WORK TO COMPLETE: Copy out the items word for word, from the very first line through the line containing "tap(217, 155)".

MATERIAL:
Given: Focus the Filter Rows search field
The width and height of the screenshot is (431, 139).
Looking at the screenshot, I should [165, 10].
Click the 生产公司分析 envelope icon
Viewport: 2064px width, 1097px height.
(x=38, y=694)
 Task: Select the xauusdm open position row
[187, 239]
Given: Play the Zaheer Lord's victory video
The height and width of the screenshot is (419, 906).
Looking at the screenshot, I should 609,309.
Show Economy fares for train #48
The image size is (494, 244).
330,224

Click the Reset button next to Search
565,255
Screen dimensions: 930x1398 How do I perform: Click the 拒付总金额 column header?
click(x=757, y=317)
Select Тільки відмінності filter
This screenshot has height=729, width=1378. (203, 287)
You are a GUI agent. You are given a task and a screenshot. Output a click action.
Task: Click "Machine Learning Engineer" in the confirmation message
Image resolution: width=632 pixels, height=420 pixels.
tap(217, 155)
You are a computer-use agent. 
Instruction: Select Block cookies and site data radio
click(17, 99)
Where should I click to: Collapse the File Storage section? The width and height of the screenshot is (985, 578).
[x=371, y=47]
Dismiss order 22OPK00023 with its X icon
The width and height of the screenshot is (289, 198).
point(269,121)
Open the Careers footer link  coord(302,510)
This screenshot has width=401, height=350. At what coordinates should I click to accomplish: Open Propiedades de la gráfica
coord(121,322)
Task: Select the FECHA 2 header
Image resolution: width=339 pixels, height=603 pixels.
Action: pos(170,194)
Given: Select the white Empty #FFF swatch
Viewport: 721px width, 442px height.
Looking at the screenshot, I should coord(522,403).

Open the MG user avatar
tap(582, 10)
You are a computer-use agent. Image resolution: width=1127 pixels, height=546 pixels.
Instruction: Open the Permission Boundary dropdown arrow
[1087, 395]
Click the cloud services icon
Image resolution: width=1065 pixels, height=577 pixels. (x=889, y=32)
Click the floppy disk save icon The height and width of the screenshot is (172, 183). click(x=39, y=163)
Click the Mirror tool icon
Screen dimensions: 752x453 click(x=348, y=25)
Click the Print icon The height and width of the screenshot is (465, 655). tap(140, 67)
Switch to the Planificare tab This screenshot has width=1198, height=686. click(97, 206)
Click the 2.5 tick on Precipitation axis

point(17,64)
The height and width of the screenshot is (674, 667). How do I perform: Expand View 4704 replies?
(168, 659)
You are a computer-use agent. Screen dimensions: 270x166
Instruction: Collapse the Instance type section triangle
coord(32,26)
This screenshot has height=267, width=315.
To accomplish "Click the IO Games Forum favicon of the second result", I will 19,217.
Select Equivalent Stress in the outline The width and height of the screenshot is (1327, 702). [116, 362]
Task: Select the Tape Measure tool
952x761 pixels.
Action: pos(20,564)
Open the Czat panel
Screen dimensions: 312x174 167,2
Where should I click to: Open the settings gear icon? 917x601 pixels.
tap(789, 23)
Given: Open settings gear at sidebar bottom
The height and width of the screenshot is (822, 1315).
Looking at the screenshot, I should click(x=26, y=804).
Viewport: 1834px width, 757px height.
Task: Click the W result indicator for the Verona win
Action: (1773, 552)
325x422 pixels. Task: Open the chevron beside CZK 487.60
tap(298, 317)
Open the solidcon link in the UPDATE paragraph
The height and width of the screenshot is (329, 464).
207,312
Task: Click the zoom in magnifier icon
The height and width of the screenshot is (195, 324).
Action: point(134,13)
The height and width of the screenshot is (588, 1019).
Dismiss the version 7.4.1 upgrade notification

RESPONSE TO THE EXERCISE:
Given: Focus the Filter Rows search field
The width and height of the screenshot is (431, 139).
Looking at the screenshot, I should [165, 10].
Click the 生产公司分析 envelope icon
Viewport: 2064px width, 1097px height.
(x=38, y=694)
 Task: Select the xauusdm open position row
[187, 239]
Given: Play the Zaheer Lord's victory video
The height and width of the screenshot is (419, 906).
Looking at the screenshot, I should 609,309.
Show Economy fares for train #48
The image size is (494, 244).
330,224

Click the Reset button next to Search
565,255
Screen dimensions: 930x1398 How do I perform: Click the 拒付总金额 column header?
click(x=757, y=317)
Select Тільки відмінності filter
This screenshot has height=729, width=1378. (203, 287)
You are a GUI agent. You are given a task and a screenshot. Output a click action.
Task: Click "Machine Learning Engineer" in the confirmation message
Image resolution: width=632 pixels, height=420 pixels.
tap(217, 155)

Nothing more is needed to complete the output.